--- START ---
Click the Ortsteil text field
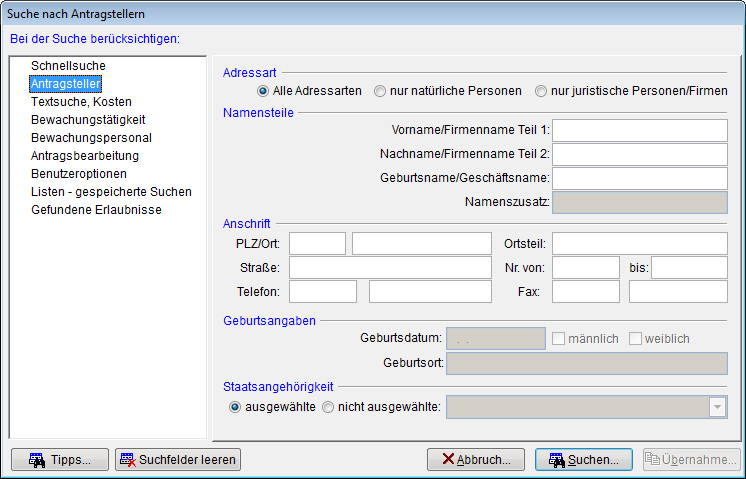The width and height of the screenshot is (746, 479). click(640, 243)
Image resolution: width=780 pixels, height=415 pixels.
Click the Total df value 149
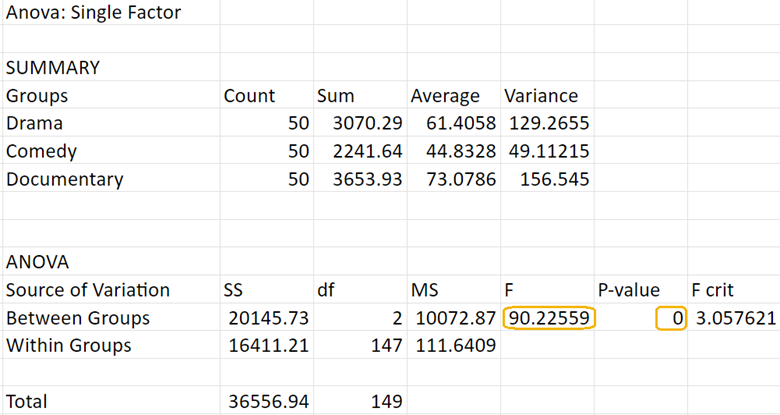click(385, 401)
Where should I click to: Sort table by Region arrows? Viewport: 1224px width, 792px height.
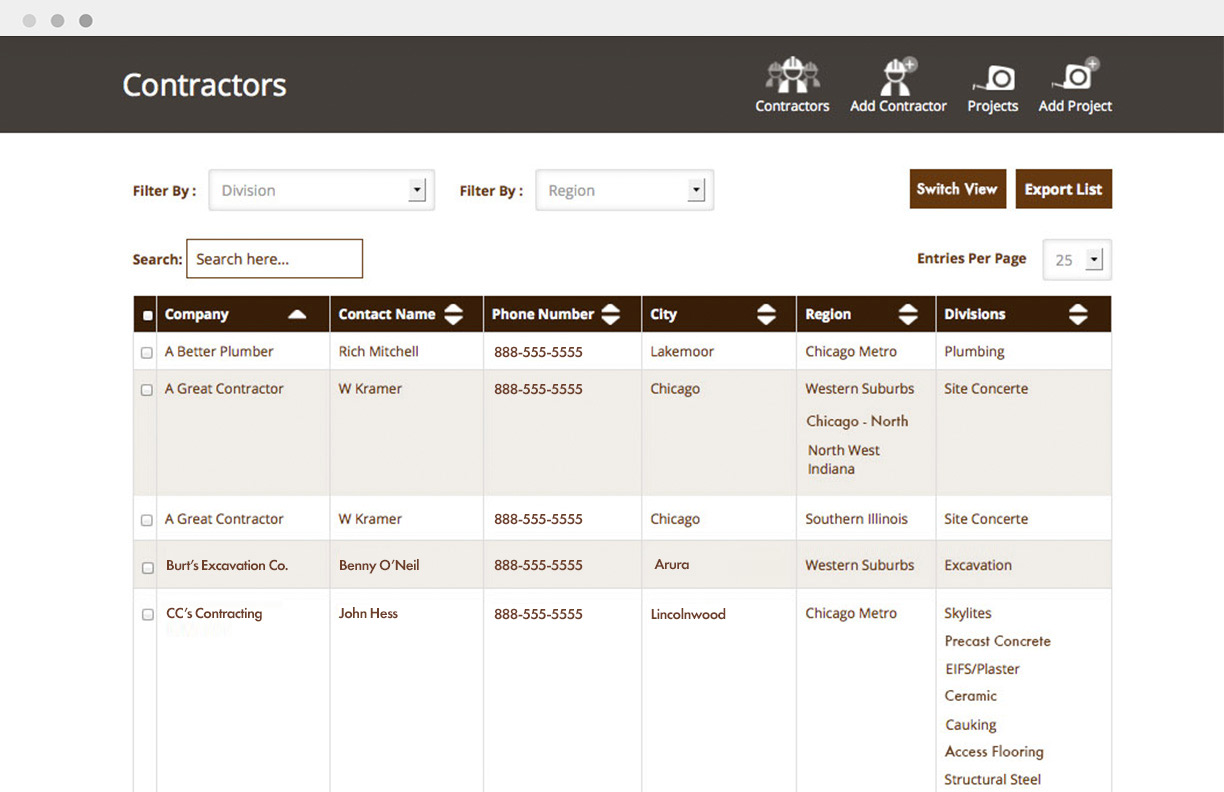coord(907,314)
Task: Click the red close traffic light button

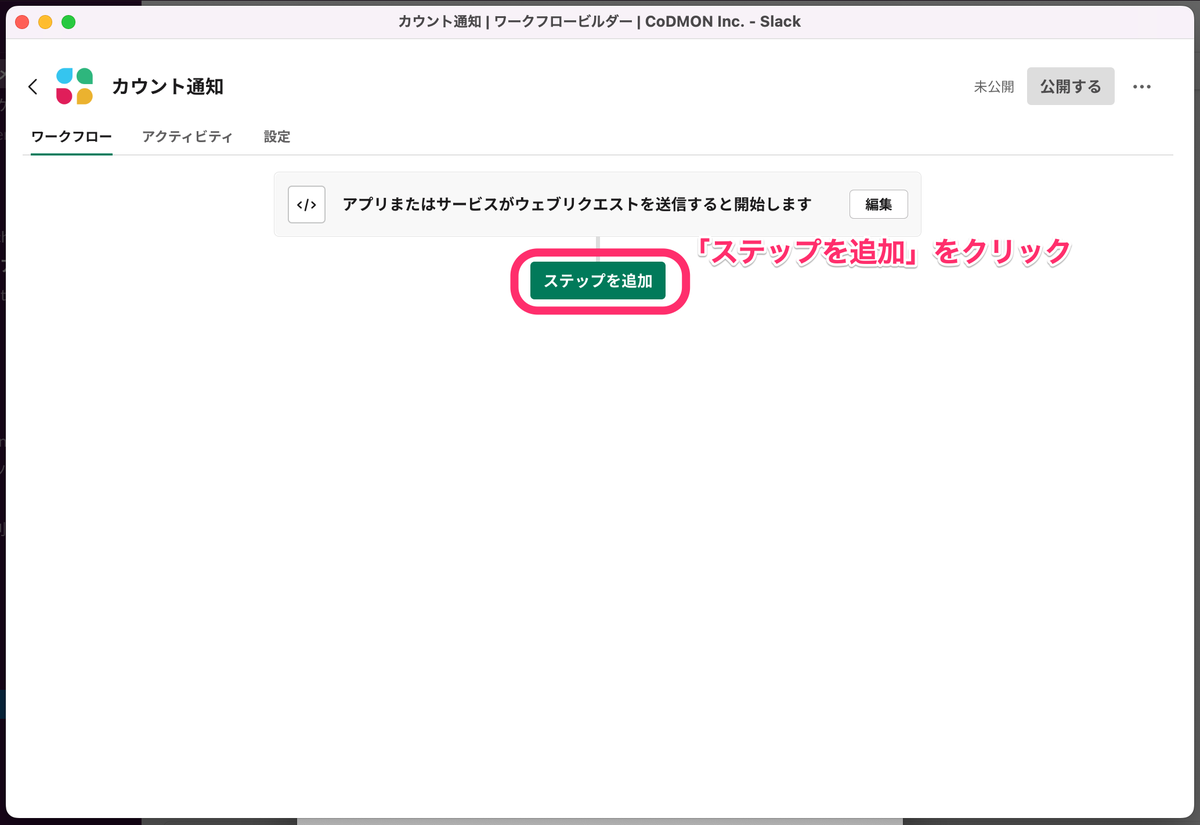Action: [21, 20]
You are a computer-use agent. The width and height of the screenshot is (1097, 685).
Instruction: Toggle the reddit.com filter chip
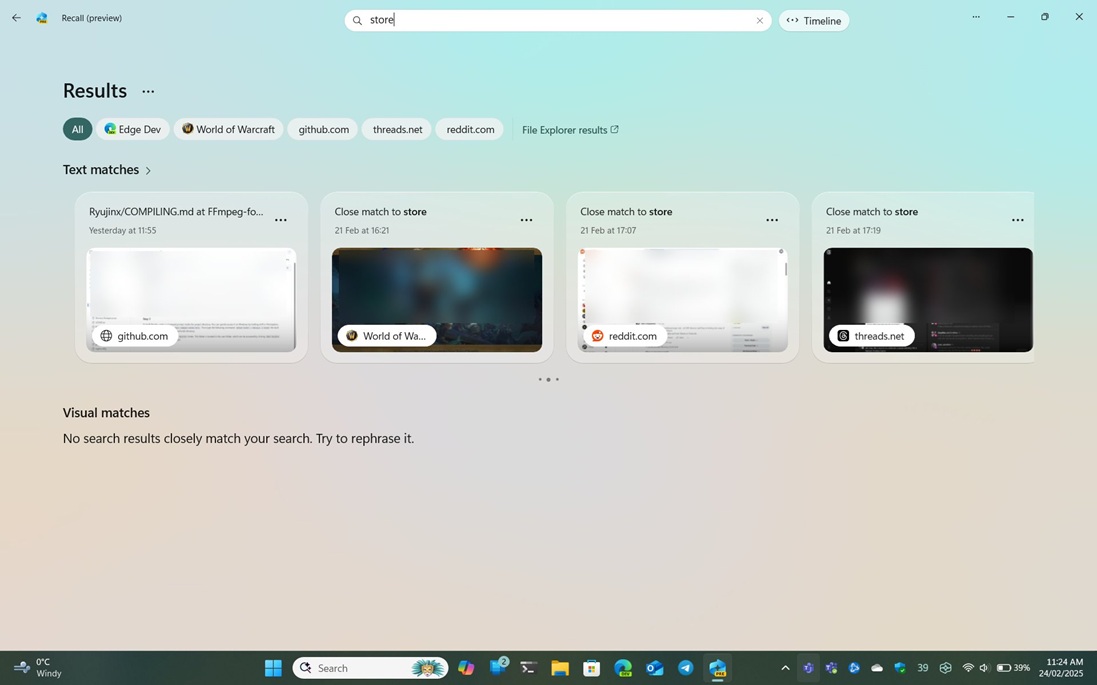(x=469, y=128)
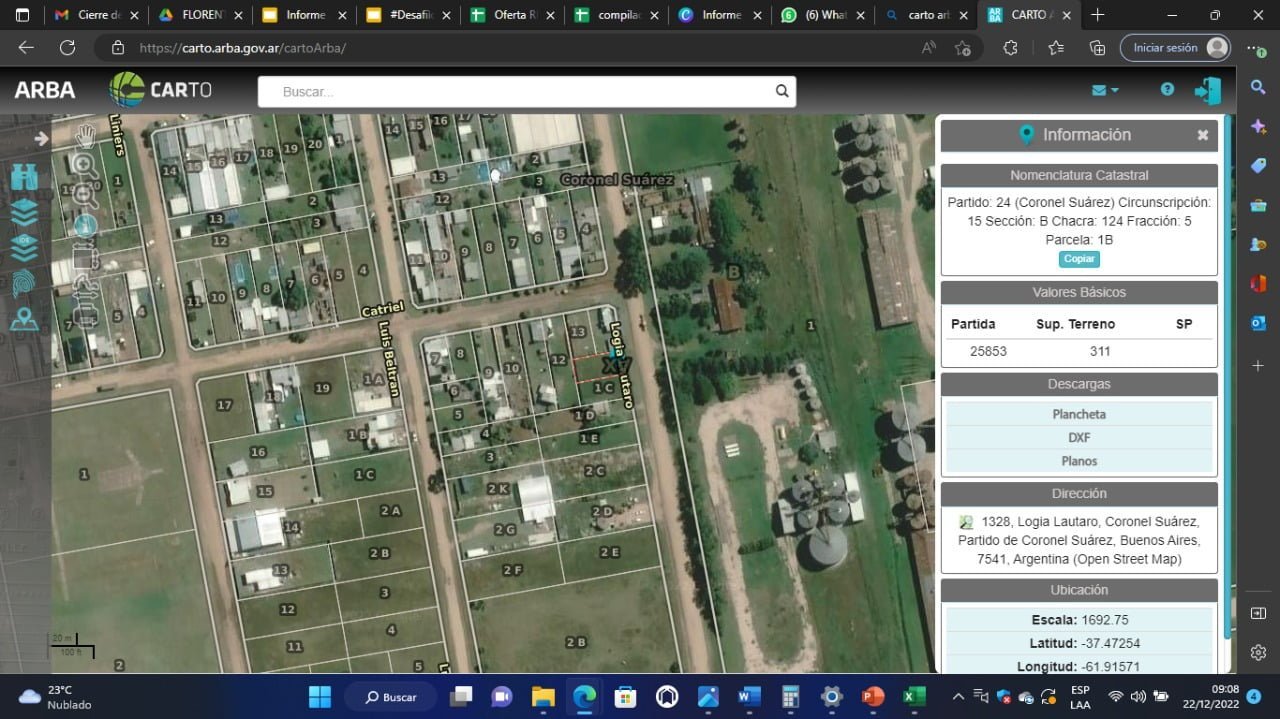Select the information query tool
Screen dimensions: 1280x719
[86, 226]
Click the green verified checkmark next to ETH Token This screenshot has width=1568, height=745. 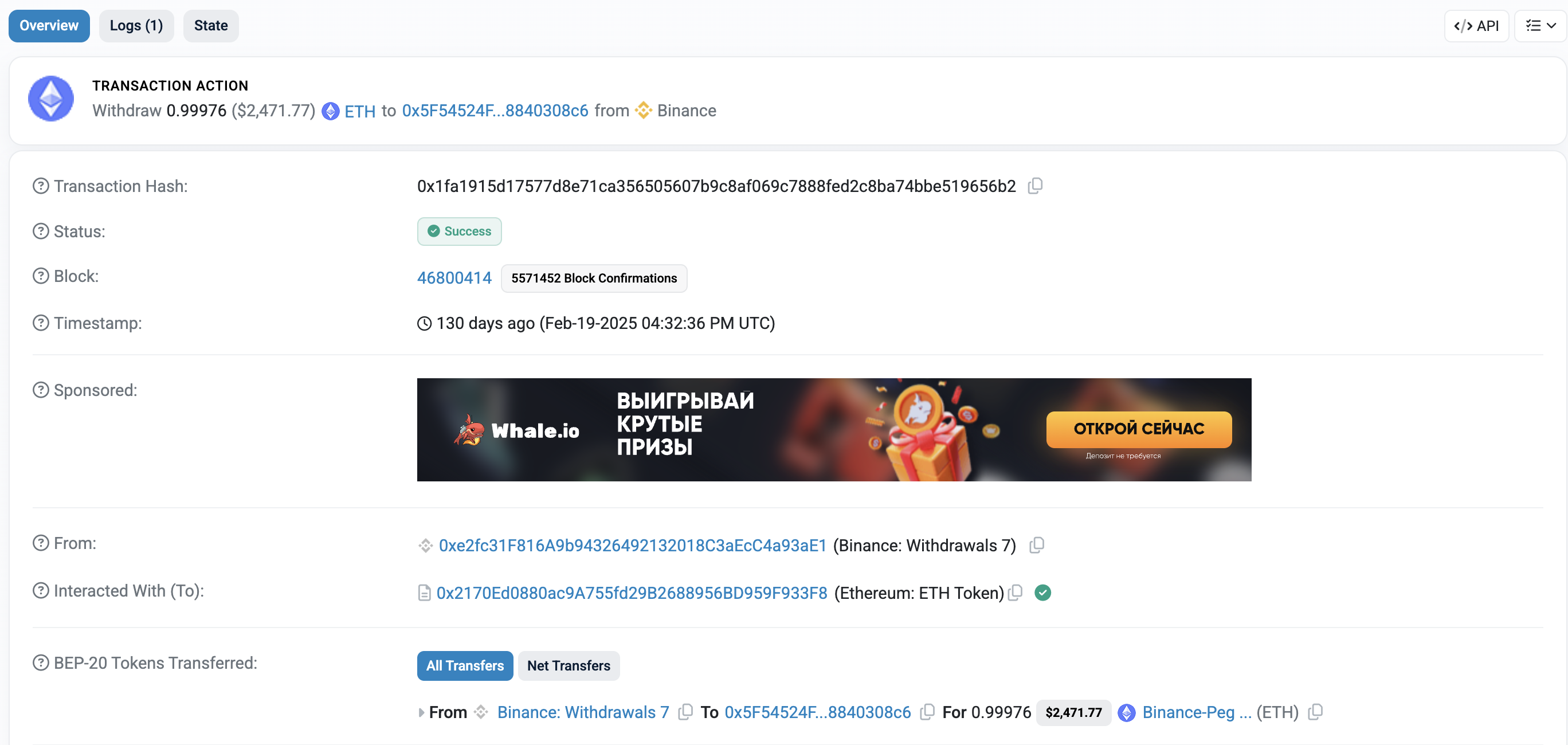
--- END ---
▶ _TASK STATEMENT_
An exact retyping of each record, with no pictures, is the answer required.

▶ _OUTPUT FOR THIS EXERCISE_
Click the Ortsteil text field
The width and height of the screenshot is (746, 479). click(640, 243)
Image resolution: width=780 pixels, height=415 pixels.
Click the Total df value 149
click(385, 401)
Where should I click to: Sort table by Region arrows? Viewport: 1224px width, 792px height.
coord(907,314)
Task: Click the red close traffic light button

Action: [21, 20]
You are a computer-use agent. The width and height of the screenshot is (1097, 685).
Instruction: Toggle the reddit.com filter chip
(x=469, y=128)
Select the information query tool
Screen dimensions: 1280x719
[86, 226]
Click the green verified checkmark next to ETH Token This screenshot has width=1568, height=745. 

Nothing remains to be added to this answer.